» **Job**:
Reproduce, character for character, the lines of the records from the one containing "Click the purple globe icon in list panel" down to the one containing "(x=468, y=91)", with both of those lines included. Output nothing else.

_____

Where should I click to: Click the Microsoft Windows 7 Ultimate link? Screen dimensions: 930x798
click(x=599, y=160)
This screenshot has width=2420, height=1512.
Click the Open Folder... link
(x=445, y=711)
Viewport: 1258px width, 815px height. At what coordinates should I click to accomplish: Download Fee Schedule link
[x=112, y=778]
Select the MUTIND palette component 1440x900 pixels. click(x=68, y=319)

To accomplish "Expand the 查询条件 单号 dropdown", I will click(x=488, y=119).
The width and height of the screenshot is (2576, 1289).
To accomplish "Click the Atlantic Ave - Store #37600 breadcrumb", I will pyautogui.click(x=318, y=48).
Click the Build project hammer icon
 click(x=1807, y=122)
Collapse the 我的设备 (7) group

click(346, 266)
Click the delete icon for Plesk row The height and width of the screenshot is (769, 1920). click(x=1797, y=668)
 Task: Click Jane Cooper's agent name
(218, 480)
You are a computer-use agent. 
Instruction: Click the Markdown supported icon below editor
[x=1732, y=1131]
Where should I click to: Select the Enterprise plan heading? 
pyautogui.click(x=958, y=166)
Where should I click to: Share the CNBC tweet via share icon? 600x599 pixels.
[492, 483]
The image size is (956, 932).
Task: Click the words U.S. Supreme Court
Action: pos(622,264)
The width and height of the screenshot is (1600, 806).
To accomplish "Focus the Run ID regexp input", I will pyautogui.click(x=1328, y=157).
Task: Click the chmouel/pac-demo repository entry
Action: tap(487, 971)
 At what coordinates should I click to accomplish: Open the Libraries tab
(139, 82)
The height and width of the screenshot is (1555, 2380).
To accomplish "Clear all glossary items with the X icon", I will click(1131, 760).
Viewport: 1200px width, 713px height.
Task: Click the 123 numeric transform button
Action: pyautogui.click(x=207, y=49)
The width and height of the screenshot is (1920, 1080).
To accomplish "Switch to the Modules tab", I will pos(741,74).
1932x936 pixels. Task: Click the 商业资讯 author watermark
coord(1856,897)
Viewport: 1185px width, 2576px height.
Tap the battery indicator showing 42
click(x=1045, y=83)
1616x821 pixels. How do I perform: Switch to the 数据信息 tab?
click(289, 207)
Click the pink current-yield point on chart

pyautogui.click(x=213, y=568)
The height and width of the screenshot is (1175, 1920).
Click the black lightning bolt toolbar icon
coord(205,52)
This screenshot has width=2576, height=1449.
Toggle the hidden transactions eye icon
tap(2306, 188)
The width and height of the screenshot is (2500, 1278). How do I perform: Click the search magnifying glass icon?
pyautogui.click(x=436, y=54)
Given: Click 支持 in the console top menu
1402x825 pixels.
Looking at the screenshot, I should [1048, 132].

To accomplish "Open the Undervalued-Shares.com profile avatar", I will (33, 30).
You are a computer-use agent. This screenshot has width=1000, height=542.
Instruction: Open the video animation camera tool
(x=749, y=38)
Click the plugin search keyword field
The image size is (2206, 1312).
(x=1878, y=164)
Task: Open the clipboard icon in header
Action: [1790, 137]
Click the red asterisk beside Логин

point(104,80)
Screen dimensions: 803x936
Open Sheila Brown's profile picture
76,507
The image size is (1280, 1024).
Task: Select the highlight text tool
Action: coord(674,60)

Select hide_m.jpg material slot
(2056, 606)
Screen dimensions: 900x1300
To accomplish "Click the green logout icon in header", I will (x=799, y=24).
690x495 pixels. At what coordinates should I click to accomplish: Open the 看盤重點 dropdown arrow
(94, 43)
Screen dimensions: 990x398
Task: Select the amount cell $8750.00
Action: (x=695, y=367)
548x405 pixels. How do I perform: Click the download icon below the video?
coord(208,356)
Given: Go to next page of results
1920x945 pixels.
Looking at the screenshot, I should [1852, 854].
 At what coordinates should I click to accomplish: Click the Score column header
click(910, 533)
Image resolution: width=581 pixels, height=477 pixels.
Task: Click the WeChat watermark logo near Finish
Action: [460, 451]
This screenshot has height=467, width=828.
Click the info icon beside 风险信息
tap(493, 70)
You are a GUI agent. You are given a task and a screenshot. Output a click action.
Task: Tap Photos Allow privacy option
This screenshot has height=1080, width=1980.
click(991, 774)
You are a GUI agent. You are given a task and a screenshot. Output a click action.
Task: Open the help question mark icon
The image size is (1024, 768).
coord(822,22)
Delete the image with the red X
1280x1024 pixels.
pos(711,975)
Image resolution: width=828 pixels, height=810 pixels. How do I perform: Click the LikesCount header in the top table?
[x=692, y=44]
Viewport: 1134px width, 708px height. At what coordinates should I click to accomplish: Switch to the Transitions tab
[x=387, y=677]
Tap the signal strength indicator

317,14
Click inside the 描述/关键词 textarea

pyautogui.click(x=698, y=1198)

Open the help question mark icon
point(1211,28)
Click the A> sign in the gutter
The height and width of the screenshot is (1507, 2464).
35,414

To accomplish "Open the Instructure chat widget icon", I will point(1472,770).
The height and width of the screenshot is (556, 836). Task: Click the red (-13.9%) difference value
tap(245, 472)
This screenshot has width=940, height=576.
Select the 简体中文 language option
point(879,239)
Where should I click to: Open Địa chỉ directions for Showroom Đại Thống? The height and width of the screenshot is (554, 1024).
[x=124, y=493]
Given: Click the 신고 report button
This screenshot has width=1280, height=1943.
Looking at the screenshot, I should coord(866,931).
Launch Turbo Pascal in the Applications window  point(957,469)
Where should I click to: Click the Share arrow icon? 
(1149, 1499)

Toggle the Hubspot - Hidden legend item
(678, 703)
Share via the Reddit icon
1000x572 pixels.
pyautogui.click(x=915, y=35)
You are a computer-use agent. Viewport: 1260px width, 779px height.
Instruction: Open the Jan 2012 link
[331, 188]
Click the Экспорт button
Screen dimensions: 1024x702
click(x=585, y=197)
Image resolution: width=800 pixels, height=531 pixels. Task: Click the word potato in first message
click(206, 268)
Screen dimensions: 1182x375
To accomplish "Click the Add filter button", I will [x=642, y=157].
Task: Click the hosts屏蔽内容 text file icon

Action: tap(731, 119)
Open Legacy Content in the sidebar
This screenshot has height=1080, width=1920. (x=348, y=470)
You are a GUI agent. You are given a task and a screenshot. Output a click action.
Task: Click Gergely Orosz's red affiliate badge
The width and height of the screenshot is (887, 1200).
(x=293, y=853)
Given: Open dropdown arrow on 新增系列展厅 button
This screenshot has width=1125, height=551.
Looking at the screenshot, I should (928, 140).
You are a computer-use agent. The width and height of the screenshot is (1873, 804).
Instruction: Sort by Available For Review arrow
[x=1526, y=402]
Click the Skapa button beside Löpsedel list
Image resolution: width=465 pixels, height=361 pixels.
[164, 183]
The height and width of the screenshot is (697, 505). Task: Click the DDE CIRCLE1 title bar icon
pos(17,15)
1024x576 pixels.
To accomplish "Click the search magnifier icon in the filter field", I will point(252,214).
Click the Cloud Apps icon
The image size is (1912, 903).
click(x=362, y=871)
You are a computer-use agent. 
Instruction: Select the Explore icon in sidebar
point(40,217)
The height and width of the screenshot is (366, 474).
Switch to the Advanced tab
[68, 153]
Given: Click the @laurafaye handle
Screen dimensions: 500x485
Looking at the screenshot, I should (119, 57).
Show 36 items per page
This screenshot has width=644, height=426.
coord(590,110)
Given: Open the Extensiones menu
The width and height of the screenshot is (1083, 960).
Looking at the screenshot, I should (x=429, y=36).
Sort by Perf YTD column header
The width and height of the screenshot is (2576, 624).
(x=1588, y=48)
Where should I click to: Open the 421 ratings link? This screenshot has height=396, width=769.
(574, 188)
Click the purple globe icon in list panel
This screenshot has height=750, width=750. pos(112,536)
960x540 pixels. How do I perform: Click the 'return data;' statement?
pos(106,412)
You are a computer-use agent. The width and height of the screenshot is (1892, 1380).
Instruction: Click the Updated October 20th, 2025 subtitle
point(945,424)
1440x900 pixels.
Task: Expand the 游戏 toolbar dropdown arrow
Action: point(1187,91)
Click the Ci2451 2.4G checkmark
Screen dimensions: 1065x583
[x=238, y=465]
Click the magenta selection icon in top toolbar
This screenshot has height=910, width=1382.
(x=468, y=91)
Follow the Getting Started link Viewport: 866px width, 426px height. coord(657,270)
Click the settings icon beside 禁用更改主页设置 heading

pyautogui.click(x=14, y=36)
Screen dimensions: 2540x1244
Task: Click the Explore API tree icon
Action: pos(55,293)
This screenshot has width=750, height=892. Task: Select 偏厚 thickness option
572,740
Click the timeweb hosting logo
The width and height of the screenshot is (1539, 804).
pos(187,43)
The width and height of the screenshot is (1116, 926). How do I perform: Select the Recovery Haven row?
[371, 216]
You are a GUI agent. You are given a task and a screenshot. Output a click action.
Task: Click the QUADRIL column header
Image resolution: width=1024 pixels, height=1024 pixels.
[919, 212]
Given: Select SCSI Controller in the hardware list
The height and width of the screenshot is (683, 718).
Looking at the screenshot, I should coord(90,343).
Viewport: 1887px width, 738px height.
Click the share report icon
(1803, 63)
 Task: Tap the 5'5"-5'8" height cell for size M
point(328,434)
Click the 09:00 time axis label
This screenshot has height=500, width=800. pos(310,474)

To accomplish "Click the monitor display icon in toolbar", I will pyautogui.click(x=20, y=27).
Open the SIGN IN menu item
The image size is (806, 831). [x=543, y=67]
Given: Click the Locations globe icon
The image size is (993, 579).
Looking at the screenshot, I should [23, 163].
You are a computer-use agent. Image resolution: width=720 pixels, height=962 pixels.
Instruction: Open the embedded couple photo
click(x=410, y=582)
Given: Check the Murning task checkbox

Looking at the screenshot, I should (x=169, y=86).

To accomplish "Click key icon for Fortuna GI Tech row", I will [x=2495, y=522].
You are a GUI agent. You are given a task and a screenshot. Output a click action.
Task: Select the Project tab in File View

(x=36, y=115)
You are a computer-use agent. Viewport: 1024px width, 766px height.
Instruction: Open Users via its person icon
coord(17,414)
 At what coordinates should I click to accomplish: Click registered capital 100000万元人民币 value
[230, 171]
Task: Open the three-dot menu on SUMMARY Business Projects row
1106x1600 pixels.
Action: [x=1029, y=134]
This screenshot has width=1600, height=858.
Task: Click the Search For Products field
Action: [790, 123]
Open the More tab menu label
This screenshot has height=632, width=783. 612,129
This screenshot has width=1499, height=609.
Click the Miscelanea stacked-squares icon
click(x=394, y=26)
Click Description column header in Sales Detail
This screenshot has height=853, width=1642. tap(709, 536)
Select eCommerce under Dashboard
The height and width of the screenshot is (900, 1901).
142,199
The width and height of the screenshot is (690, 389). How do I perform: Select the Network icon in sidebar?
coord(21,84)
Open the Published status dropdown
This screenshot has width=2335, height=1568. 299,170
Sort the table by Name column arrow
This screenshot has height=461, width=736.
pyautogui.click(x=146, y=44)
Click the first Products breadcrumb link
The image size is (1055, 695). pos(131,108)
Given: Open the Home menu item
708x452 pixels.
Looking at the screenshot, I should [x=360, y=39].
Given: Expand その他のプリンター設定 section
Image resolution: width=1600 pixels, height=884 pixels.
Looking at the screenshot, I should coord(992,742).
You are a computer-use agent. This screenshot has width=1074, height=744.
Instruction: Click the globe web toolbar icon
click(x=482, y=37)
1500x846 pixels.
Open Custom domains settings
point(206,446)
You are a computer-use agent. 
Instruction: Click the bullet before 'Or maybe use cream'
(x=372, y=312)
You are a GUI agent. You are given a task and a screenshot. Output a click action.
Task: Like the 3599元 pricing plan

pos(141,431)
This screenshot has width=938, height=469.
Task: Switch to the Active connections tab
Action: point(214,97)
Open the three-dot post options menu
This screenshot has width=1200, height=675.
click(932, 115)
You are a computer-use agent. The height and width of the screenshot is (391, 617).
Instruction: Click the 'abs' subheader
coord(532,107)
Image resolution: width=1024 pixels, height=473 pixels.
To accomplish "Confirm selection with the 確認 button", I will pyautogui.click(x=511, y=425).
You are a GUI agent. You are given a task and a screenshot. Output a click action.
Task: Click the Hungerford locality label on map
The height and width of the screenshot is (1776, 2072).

_____

» **Written reply**:
Click the purple globe icon in list panel
This screenshot has height=750, width=750. pos(112,536)
960x540 pixels. How do I perform: Click the 'return data;' statement?
pos(106,412)
You are a computer-use agent. The width and height of the screenshot is (1892, 1380).
Instruction: Click the Updated October 20th, 2025 subtitle
point(945,424)
1440x900 pixels.
Task: Expand the 游戏 toolbar dropdown arrow
Action: point(1187,91)
Click the Ci2451 2.4G checkmark
Screen dimensions: 1065x583
[x=238, y=465]
Click the magenta selection icon in top toolbar
This screenshot has height=910, width=1382.
(x=468, y=91)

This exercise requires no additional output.